Quanto aos depoimentos das três primeiras testemunhas e como resulta das transcrições e sínteses referidas acima, aquilo que as testemunhas viram não serve de prova de que as lesões corporais tenham sido provocadas pelo réu; as lesões podem ter outras fontes.
Quanto ao mais, o que as testemunhas contam quanto à autoria das lesões sofridas pela autora, é – como diz o réu – aquilo que lhes foi contado pela autora. Ora, se hoje, depois da reforma de 2013 do CPC, as partes podem fazer prova dos factos favoráveis através das suas declarações, isso só é válido se elas forem prestadas por elas próprias e depois de ajuramentadas, tudo nos termos do art. 466 do CPC (e, por força deste, no art. 456 do CPC), e não através daquilo que as testemunhas dizem que elas lhes contaram. A abertura excepcional à possibilidade de as declarações de uma parte fazerem prova de factos que são favoráveis às suas pretensões tem que ter a contrapartida de só poderem valer desde que prestadas nos termos pressupostos por aquela norma.

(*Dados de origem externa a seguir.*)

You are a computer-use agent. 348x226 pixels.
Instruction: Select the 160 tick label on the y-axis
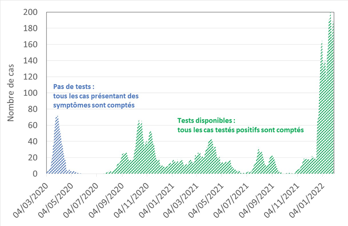(30, 45)
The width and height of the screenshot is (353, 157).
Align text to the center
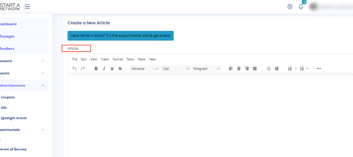(x=238, y=69)
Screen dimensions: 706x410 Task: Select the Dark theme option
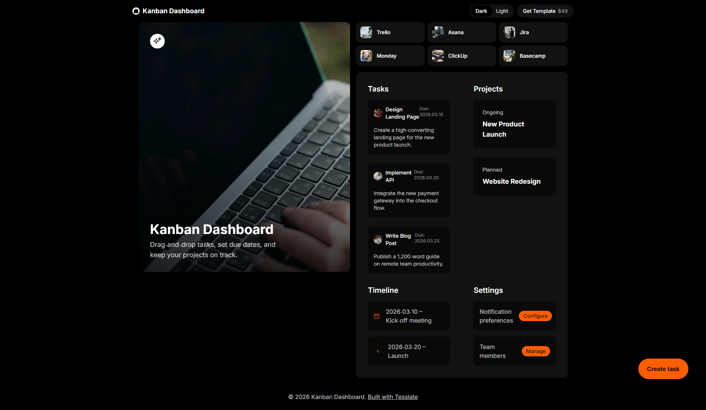coord(481,11)
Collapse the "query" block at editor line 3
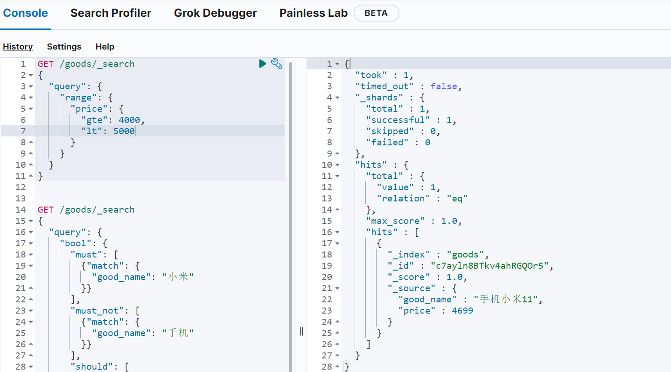The width and height of the screenshot is (671, 372). [31, 86]
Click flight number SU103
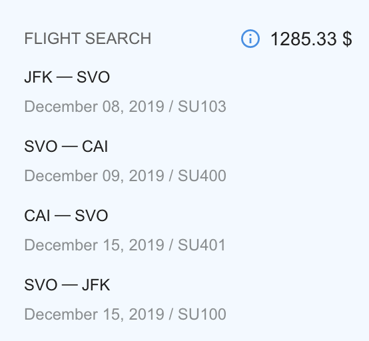369x341 pixels. click(202, 107)
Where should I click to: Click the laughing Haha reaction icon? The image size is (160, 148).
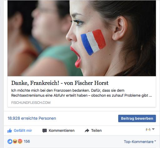pyautogui.click(x=15, y=141)
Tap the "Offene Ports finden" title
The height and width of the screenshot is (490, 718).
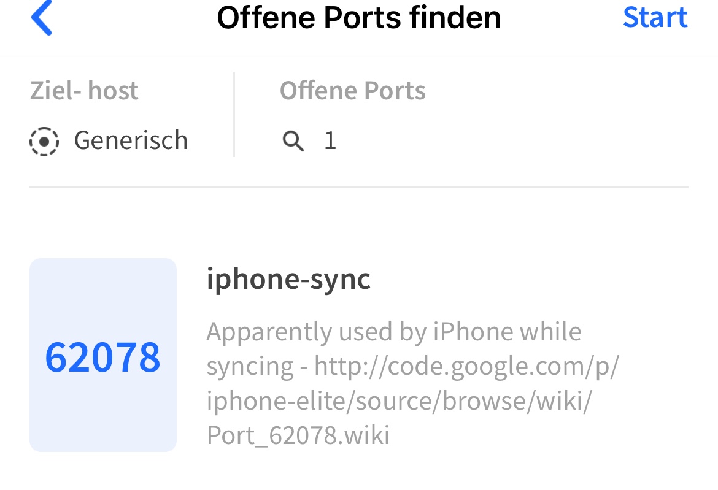point(359,18)
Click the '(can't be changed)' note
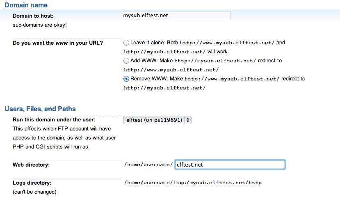340x208 pixels. click(34, 192)
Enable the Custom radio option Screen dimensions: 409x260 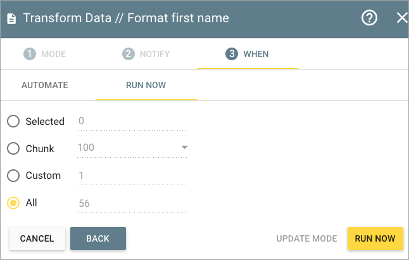(x=13, y=176)
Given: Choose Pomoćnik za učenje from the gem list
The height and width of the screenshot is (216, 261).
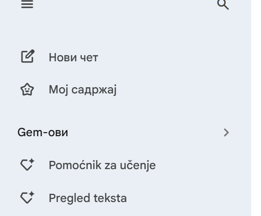Looking at the screenshot, I should 102,165.
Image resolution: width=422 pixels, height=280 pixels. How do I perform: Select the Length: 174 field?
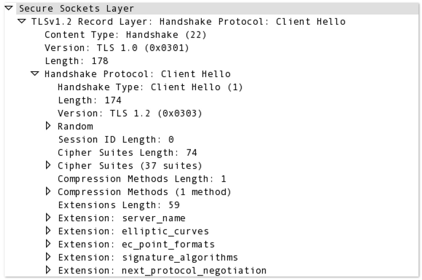[89, 101]
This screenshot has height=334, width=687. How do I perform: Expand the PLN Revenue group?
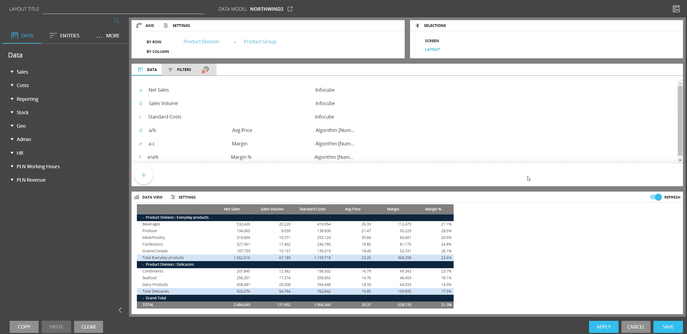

Para além disso, mesmo estas declarações só valeriam se fossem minimamente corroboradas por outro/s meio/s de prova [neste sentido, vejam-se os acs. do TRP de 26/06/2014, 97564/13.8YIPPRT.P1, não publicado, de 15/09/2014, 216/11.4TUBRG.P1, e de 20/11/2014, 1878/11.8TBPFR.P2; em complemento do que se diz nestes acórdãos, diga-se ainda que naquela que parece ter sido a primeira defesa do depoimento de parte livremente valorado, em Portugal, logo se fazia a restrição: “embora apenas, na parte em que é favorável ao depoente, em complemento de outras provas” – Lebre de Freitas, ROA, 1990, II, pág. 750, como relator do parecer da comissão de legislação da AO sob o projecto de CPC; já na tese de doutoramento deste Professor, A confissão no direito probatório, de 1991, Coimbra Editora, págs. 241/242, nota 15, referia-se que a valoração da declaração favorável do interrogado funcionava, fora dos países anglo-saxónicos, nos apertados limites duma prova subsidiária, parecendo que esta subsidiariedade tem a ver com a situação em que os outros meios de prova disponíveis não possibilitaram ao juiz a formação da sua convicção, ou seja, pressupõe a existência de outros meios de prova, assim devendo ser interpretada, por isso, a referência que este Professor faz, na 3ª edição da Acção declarativa, Set2013, ao funcionamento das declarações de parte como prova subsidiária, quando não haja outros elementos de clarificação do resultado das provas produzidas (págs. 278 e nota 11 da pág. 259) e nunca como o único elemento de prova dos factos favoráveis; mais ou menos neste sentido parece ir também Remédio Marques, como se pode ver na conclusão XXI do seu texto, A aquisição e a valoração probatória de factos (des)favoráveis ao depoente ou à parte chamada a prestar informações ou esclarecimentos – Julgar – 16, 2012: “É assim admissível a produção e a valoração das declarações da parte, mesmo que respeitem a factos probatórios que lhe sejam favoráveis, contanto que o tribunal não se tenha baseado exclusivamente nessas declarações para formar a sua convicção sobre os factos controvertidos que deu como provados.” (os sublinhados foram aqui introduzidos) - noutro sentido, parece ir Luís Filipe de Sousa numa citação que é feita da obra do mesmo, pág. 198, pelo ac. do TRL de 22/05/2014, 3069/06.0TBALM.L2-2 - “no limite, admitimos que o juiz possa fundar a sua convicção quanto a tal tipo de factualidade apenas nas declarações de parte e/ou nos depoimentos indirectos.”].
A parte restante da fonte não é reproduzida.